_Что нужно сделать_
1 – Какие два фактора, согласно тексту об Иисусе Навине, нужны для реализации идеального теократического общества?
2 – Выпишите из текста об Иисусе Навине всё, начиная со слов «Поскольку одним из» и вплоть до слов «Пророка и Царя.» включительно.

_Фрагмент текста_
+===+

Однако, по его мнению, это не может быть основанием к отказу от военной службы, ведь Писание: «Учит вверившихся Божию мановению пользоваться и человеческими примышлениями. Поскольку первый город взяли одним звуком труб; то весьма кстати научаются тому, чтобы подвизаться, трудиться и ожидать Божией помощи»[106].
Некоторые авторы, например преп. Максим Исповедник, вообще отходят от буквального прочтения этих фрагментов и толкуют их как образы мистической реальности: «Семью обхождениями и столькими же трубами с таинственным восклицанием обрушив считавшийся трудноодолимым или даже вовсе неодолимым город Иерихон, [Иисус Навин] таинственно явил То же Самое Слово Божие победителем мира и скончателем века посредством ума и рассудка, то есть, ведения и добродетели. Чего образом служили ковчег и трубы, показывая последующим Ему, что чувственный век легко преодолим и низвергаем, и что ничего нет из числа относящегося к нему, что было бы необходимо испробовать рачителям божественных благ, ибо все это сопряжено со смертью и тлением и бывает причиной Божия негодования. И являет это Ахар сын Хармии, [символизирующий собою] беспокойный и привязанный к вещественному помысел усвоить себе нечто из чувственного, приобретший по Божию суду наиплачевную оную смерть, которую соделывает Слово, потопляя во глубине лукавой совести достойного такого наказания»[107].
Поскольку одним из факторов сакрализации военных действий может быть фигура священного вождя, следует посмотреть, как этот момент отражен в книге Иисуса Навина. В ней достаточно ярко выражен принцип идеального теократического общества, требующего для своей реализации нескольких факторов. Первый — наличие пророка, говорящего с Богом и передающего Его волю, второй — готовность светской власти в лице одного или нескольких правителей эту волю исполнять. Поэтому на страницах книг «ранних пророков» священная история и представлена как взаимодействие фигур Пророка и Царя.
Значение Иисуса Навина столь велико потому, что он одновременно показан как пророк и как царь. Подобно Моисею он удостаивается беседы с Богом (Нав. 1:1-9) и видения «вождя воинства Господня» (Нав. 5:13-15). В то же время народ обещает ему послушание и преданность практически как монарху (Нав. 1:16-18), в свою очередь Навин, подобно царю, выступает пред Богом от имени всего народа (см., например, обновление Завета — Нав. 8:30-35).

+===+

_Исходные данные_
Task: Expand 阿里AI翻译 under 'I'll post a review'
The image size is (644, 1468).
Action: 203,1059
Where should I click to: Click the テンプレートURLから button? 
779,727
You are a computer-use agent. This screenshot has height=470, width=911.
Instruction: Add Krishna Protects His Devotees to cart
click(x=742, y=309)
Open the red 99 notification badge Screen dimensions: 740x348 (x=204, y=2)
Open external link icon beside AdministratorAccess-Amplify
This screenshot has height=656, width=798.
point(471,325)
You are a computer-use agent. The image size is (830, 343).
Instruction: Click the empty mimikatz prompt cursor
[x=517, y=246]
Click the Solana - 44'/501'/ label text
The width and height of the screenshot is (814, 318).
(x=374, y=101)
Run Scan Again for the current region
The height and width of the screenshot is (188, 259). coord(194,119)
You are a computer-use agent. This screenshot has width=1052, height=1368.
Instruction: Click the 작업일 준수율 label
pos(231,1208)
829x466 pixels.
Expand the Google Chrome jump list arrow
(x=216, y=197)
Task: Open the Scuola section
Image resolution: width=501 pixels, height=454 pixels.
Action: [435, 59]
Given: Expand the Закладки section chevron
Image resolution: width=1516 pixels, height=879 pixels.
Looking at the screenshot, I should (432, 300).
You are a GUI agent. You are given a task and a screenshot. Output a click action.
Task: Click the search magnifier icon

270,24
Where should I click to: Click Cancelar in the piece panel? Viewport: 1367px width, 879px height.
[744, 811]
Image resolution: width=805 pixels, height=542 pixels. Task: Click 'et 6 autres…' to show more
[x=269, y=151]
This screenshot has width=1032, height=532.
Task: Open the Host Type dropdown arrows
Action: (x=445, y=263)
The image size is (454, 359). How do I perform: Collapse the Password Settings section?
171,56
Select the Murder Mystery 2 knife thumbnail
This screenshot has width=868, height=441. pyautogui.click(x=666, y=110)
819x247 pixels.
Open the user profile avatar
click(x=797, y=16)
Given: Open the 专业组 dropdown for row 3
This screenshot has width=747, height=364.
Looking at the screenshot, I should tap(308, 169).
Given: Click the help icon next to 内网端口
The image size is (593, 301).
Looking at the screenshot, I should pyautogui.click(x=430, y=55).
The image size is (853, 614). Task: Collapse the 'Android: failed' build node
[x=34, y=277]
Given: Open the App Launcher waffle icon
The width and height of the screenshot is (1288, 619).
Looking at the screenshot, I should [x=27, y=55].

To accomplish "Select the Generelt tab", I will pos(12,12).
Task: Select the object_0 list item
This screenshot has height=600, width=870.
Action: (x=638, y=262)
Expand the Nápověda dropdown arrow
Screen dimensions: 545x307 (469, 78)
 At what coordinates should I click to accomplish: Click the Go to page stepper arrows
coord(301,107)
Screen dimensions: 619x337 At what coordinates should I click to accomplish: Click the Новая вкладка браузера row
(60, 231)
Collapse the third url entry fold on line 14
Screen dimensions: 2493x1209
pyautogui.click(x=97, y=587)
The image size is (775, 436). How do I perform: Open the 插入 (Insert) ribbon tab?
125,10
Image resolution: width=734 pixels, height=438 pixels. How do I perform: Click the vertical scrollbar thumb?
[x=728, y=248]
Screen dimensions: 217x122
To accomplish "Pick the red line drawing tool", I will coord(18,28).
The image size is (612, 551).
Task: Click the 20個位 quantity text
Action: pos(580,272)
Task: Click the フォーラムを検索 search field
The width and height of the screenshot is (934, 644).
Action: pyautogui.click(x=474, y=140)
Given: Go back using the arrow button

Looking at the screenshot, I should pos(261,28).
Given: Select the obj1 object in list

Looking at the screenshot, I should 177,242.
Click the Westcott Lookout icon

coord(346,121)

+===+

_Ожидаемые ответы_
1 – Наличие пророка, говорящего с Богом и передающего Его волю, и готовность светской власти в лице одного или нескольких правителей эту волю исполнять.

2 –
Поскольку одним из факторов сакрализации военных действий может быть фигура священного вождя, следует посмотреть, как этот момент отражен в книге Иисуса Навина. В ней достаточно ярко выражен принцип идеального теократического общества, требующего для своей реализации нескольких факторов. Первый — наличие пророка, говорящего с Богом и передающего Его волю, второй — готовность светской власти в лице одного или нескольких правителей эту волю исполнять. Поэтому на страницах книг «ранних пророков» священная история и представлена как взаимодействие фигур Пророка и Царя.